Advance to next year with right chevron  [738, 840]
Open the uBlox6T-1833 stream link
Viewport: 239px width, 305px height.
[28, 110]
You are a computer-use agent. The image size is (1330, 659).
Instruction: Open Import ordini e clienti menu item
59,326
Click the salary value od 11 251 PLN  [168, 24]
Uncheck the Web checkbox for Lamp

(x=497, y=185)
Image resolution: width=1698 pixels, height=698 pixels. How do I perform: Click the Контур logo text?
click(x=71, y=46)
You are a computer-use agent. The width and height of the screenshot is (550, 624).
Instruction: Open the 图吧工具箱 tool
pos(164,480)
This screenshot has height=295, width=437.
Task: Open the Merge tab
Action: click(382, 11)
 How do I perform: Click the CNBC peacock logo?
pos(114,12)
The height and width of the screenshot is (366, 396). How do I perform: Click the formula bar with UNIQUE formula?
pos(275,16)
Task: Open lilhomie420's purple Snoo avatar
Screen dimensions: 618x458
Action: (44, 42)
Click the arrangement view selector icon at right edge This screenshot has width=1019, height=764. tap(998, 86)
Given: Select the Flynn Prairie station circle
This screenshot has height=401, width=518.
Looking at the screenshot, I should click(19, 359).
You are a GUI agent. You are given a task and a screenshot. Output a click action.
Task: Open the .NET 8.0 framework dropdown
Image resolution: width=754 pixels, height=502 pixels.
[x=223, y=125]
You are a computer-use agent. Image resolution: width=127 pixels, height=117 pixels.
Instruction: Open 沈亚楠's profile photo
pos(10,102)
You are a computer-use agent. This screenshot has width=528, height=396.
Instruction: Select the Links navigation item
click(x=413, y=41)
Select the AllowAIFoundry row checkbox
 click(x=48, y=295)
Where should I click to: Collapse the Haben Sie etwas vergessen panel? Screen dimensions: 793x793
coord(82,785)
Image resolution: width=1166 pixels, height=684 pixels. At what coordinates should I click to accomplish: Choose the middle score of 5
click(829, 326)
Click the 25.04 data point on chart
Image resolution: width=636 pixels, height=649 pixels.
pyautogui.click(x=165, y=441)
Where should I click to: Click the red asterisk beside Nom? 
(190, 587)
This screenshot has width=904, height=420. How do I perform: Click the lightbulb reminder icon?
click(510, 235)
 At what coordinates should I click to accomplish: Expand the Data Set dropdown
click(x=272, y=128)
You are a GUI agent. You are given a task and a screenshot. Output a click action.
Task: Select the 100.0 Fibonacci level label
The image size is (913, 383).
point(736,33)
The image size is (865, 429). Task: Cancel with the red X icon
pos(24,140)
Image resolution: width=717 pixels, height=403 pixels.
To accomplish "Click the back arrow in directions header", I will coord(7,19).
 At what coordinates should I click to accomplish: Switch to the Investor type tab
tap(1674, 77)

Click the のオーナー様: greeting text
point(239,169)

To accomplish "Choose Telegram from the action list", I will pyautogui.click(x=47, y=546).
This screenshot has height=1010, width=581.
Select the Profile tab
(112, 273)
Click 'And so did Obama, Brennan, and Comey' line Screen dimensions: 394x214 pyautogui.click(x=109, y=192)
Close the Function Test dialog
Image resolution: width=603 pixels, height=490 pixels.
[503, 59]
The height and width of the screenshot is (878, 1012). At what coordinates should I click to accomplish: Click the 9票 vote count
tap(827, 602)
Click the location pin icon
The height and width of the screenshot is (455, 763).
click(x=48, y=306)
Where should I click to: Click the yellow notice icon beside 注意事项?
──────────
-- Work task --
Within the data above, pick out all lines holding the word "agent".

-- Expected output --
You are a computer-use agent. The image size is (1330, 659).
You are a computer-use agent. The width and height of the screenshot is (550, 624).
You are a GUI agent. You are given a task and a screenshot. Output a click action.
You are a computer-use agent. Image resolution: width=127 pixels, height=117 pixels.
You are a computer-use agent. This screenshot has width=528, height=396.
You are a GUI agent. You are given a task and a screenshot. Output a click action.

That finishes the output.